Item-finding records

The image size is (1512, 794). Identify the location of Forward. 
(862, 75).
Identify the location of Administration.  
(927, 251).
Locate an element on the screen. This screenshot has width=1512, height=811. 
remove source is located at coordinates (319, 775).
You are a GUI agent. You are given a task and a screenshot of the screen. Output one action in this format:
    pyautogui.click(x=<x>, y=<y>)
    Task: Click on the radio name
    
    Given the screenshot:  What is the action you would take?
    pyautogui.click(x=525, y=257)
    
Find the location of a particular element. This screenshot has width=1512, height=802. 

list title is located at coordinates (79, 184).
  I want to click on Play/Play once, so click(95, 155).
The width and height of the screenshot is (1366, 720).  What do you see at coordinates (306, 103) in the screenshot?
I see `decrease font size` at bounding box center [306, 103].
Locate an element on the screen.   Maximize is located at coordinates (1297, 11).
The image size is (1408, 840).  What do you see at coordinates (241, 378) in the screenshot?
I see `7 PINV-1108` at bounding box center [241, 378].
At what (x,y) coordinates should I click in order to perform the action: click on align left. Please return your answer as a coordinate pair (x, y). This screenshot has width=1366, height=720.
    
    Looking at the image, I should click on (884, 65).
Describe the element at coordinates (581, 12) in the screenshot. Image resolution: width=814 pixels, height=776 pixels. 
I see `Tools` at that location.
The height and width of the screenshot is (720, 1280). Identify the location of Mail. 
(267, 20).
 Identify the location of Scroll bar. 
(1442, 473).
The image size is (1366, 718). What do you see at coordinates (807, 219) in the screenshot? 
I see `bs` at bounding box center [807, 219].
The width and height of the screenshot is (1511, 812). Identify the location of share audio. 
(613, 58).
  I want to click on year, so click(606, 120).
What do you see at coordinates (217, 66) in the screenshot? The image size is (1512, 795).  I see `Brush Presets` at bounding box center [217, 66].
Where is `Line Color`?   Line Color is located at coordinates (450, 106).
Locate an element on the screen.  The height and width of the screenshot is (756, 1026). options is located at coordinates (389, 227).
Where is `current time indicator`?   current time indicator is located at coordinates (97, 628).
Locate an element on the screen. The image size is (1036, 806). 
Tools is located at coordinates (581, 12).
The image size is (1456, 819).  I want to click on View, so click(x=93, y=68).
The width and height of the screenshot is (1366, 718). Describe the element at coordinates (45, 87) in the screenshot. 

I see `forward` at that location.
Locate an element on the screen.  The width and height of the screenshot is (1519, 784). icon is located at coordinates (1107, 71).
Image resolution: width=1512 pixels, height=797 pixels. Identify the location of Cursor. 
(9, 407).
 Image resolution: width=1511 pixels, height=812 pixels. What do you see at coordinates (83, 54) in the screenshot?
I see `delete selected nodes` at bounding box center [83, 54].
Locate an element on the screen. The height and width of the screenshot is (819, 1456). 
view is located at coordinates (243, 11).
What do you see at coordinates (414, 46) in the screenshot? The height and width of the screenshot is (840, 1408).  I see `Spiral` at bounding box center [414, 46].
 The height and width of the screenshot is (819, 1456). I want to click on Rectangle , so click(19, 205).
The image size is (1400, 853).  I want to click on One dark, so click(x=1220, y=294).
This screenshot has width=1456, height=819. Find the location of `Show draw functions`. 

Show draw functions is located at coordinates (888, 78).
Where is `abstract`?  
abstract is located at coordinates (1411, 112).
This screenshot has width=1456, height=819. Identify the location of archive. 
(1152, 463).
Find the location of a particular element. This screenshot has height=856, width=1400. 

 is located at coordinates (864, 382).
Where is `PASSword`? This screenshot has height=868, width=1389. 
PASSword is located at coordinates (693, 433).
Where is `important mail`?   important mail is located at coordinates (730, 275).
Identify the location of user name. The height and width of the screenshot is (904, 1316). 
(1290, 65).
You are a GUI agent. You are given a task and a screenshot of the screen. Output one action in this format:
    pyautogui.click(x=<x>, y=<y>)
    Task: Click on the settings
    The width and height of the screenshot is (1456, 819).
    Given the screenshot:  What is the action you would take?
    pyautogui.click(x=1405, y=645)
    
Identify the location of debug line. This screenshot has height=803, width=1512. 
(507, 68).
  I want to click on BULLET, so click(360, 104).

◆ **What is asked**: Rewrite all the records above as a numbered list, with the blank lines left out.

◆ **The completed task**:
1. The image size is (1512, 794). Identify the location of Forward. 
2. (862, 75).
3. Identify the location of Administration.  
4. (927, 251).
5. Locate an element on the screen. This screenshot has width=1512, height=811. 
6. remove source is located at coordinates (319, 775).
7. You are a GUI agent. You are given a task and a screenshot of the screen. Output one action in this format:
8.     pyautogui.click(x=<x>, y=<y>)
9.     Task: Click on the radio name
10.     Given the screenshot:  What is the action you would take?
11.     pyautogui.click(x=525, y=257)
12. Find the location of a particular element. This screenshot has width=1512, height=802. 
13. list title is located at coordinates (79, 184).
14.   I want to click on Play/Play once, so click(95, 155).
15. The width and height of the screenshot is (1366, 720).  What do you see at coordinates (306, 103) in the screenshot?
16. I see `decrease font size` at bounding box center [306, 103].
17. Locate an element on the screen.   Maximize is located at coordinates (1297, 11).
18. The image size is (1408, 840).  What do you see at coordinates (241, 378) in the screenshot?
19. I see `7 PINV-1108` at bounding box center [241, 378].
20. At what (x,y) coordinates should I click in order to perform the action: click on align left. Please return your answer as a coordinate pair (x, y). This screenshot has width=1366, height=720.
21.     Looking at the image, I should click on (884, 65).
22. Describe the element at coordinates (581, 12) in the screenshot. Image resolution: width=814 pixels, height=776 pixels. 
23. I see `Tools` at that location.
24. The height and width of the screenshot is (720, 1280). Identify the location of Mail. 
25. (267, 20).
26.  Identify the location of Scroll bar. 
27. (1442, 473).
28. The image size is (1366, 718). What do you see at coordinates (807, 219) in the screenshot? 
29. I see `bs` at bounding box center [807, 219].
30. The width and height of the screenshot is (1511, 812). Identify the location of share audio. 
31. (613, 58).
32.   I want to click on year, so click(606, 120).
33. What do you see at coordinates (217, 66) in the screenshot? The image size is (1512, 795).  I see `Brush Presets` at bounding box center [217, 66].
34. Where is `Line Color`?   Line Color is located at coordinates (450, 106).
35. Locate an element on the screen.  The height and width of the screenshot is (756, 1026). options is located at coordinates (389, 227).
36. Where is `current time indicator`?   current time indicator is located at coordinates (97, 628).
37. Locate an element on the screen. The image size is (1036, 806). 
38. Tools is located at coordinates (581, 12).
39. The image size is (1456, 819).  I want to click on View, so click(x=93, y=68).
40. The width and height of the screenshot is (1366, 718). Describe the element at coordinates (45, 87) in the screenshot. 
41. I see `forward` at that location.
42. Locate an element on the screen.  The width and height of the screenshot is (1519, 784). icon is located at coordinates (1107, 71).
43. Image resolution: width=1512 pixels, height=797 pixels. Identify the location of Cursor. 
44. (9, 407).
45.  Image resolution: width=1511 pixels, height=812 pixels. What do you see at coordinates (83, 54) in the screenshot?
46. I see `delete selected nodes` at bounding box center [83, 54].
47. Locate an element on the screen. The height and width of the screenshot is (819, 1456). 
48. view is located at coordinates (243, 11).
49. What do you see at coordinates (414, 46) in the screenshot? The height and width of the screenshot is (840, 1408).  I see `Spiral` at bounding box center [414, 46].
50.  The height and width of the screenshot is (819, 1456). I want to click on Rectangle , so click(19, 205).
51. The image size is (1400, 853).  I want to click on One dark, so click(x=1220, y=294).
52. This screenshot has width=1456, height=819. Find the location of `Show draw functions`. 
53. Show draw functions is located at coordinates (888, 78).
54. Where is `abstract`?  
55. abstract is located at coordinates (1411, 112).
56. This screenshot has width=1456, height=819. Identify the location of archive. 
57. (1152, 463).
58. Find the location of a particular element. This screenshot has height=856, width=1400. 
59.  is located at coordinates (864, 382).
60. Where is `PASSword`? This screenshot has height=868, width=1389. 
61. PASSword is located at coordinates (693, 433).
62. Where is `important mail`?   important mail is located at coordinates (730, 275).
63. Identify the location of user name. The height and width of the screenshot is (904, 1316). 
64. (1290, 65).
65. You are a GUI agent. You are given a task and a screenshot of the screen. Output one action in this format:
66.     pyautogui.click(x=<x>, y=<y>)
67.     Task: Click on the settings
68.     The width and height of the screenshot is (1456, 819).
69.     Given the screenshot:  What is the action you would take?
70.     pyautogui.click(x=1405, y=645)
71. Identify the location of debug line. This screenshot has height=803, width=1512. 
72. (507, 68).
73.   I want to click on BULLET, so click(360, 104).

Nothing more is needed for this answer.